■ Фрагмент текста:
Рассказ Боба Фостера тогда очень заинтересовал меня, и сейчас, собираясь на Элгон, любопытства ради я захватил с собой дюжину фотографий животных, среди которых были и изображения медведей. В литале (маленькой деревеньке) Кабуророн, у истоков той же реки Грик, угостив старых охотников багвере пивом и одарив их не одной пачкой «Беломора», я вытащил фотографии и показал им. Охотники назвали своими именами льва, слона, носорога, сразу же сознались, что никогда не видали моржа и белого медведя, долго хихикали над тигром — «полосатым леопардом». Австралийского сумчатого медведя-коала они тоже не признали, а вот увидев нашего бурого мишку, удивленно охнули и заявили: «Чемисет». Но больше смотреть на медведя старики не захотели. Багвере верят, что в чемисете живет злой ночной дух, и боятся его еще больше, чем нанди и покот. Молодежь осталась более равнодушной к фотографии медведя, называя его кто «чемисет», кто «дубу». А мальчишки начали уверять, что даже видели такого зверя среди камней, окружающих кратер Элгона. То же самое повторилось и в двух других литалах, где я показывал фотографии.

■ Ваше задание:
Пожалуйста, ответьте по фрагменту текста об Элгоне выше: каким словом старые охотники багвере назвали бурого медведя на фотографии?

■ Раздел данных:
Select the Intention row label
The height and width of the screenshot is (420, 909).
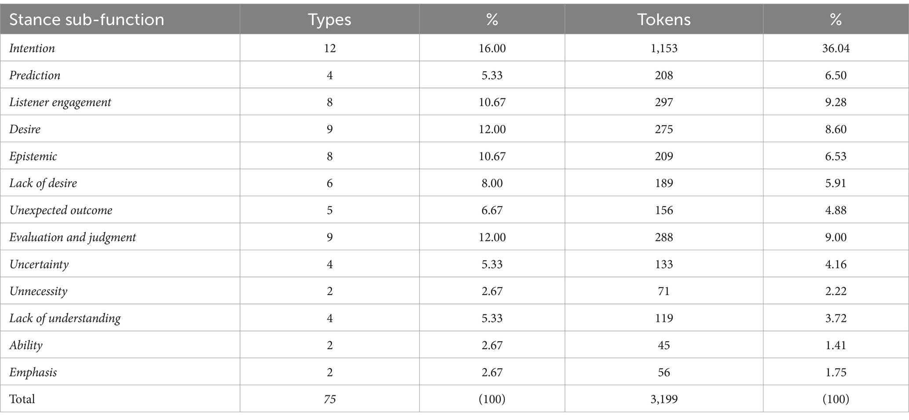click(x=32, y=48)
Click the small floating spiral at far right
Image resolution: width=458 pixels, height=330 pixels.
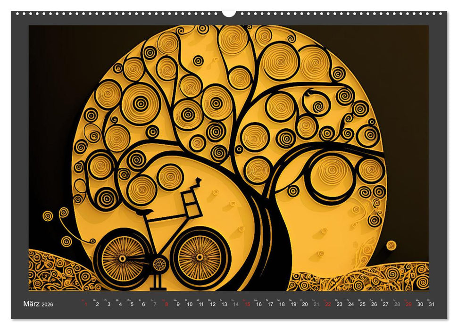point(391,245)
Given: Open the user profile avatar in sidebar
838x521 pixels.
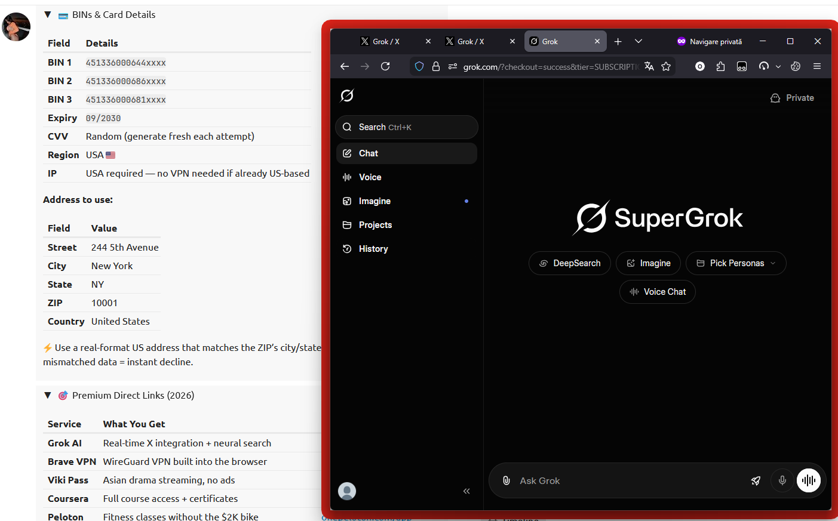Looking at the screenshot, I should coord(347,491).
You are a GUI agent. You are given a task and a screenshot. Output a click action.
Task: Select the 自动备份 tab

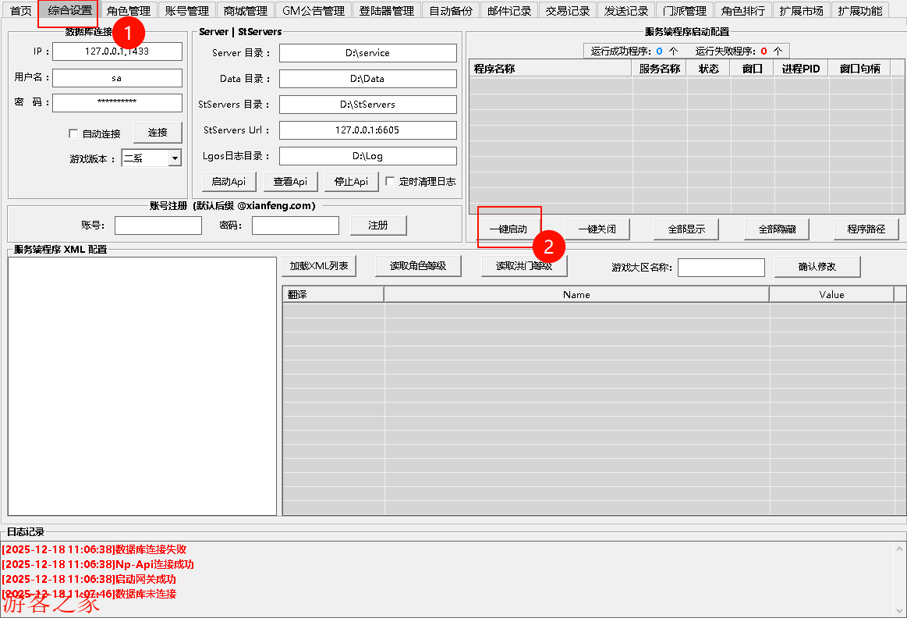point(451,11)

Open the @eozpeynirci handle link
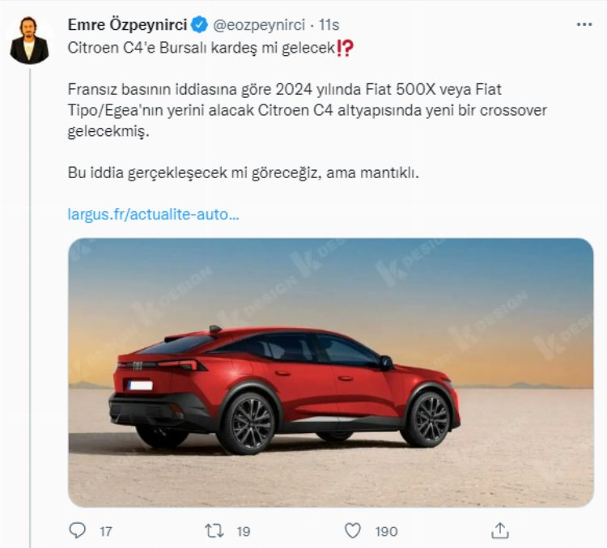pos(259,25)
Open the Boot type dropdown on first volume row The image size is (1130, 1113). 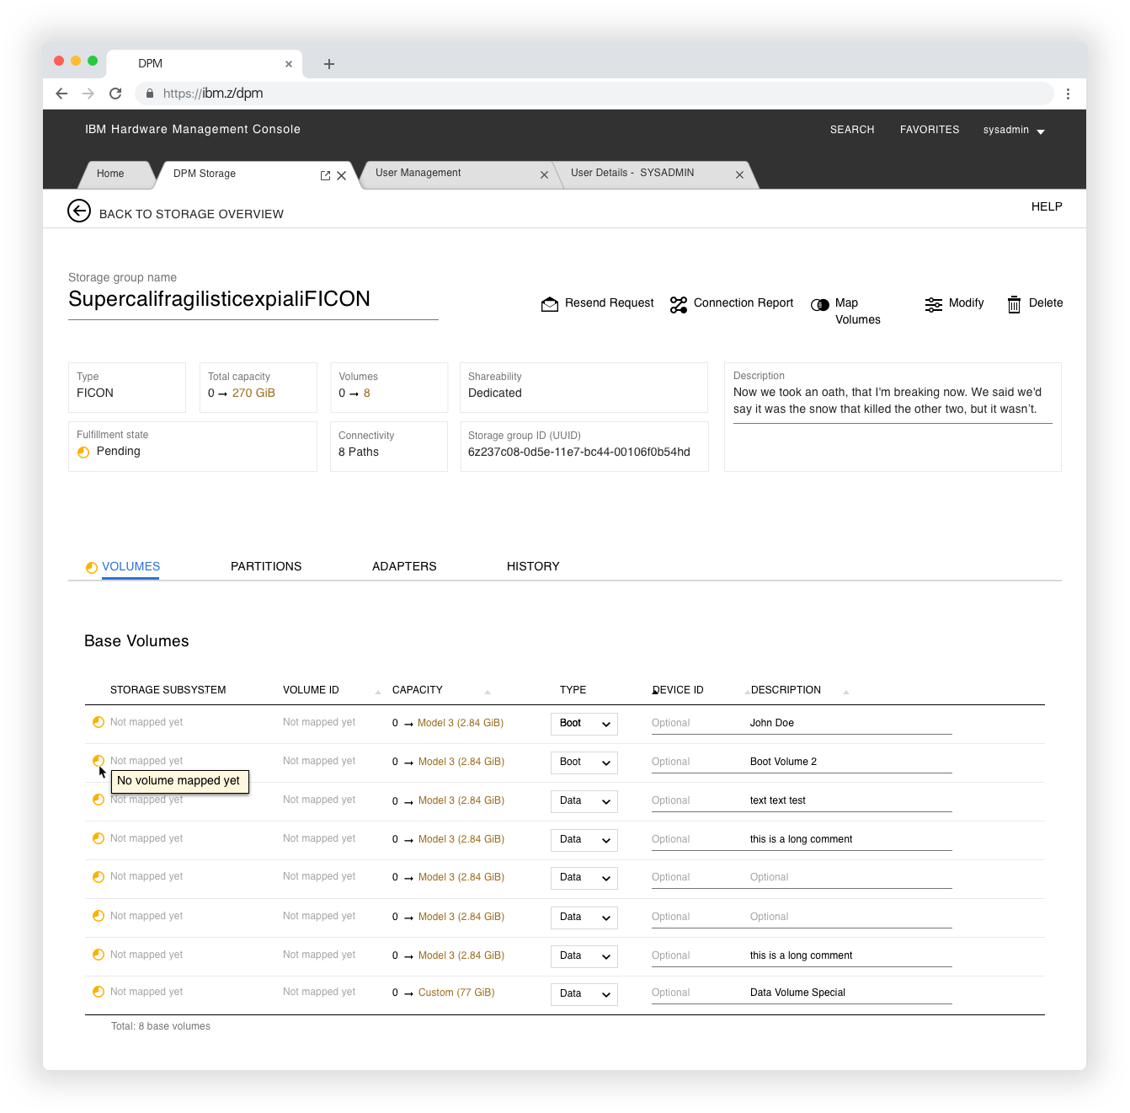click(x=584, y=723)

■ Образец ответа:
Словом «чемисет».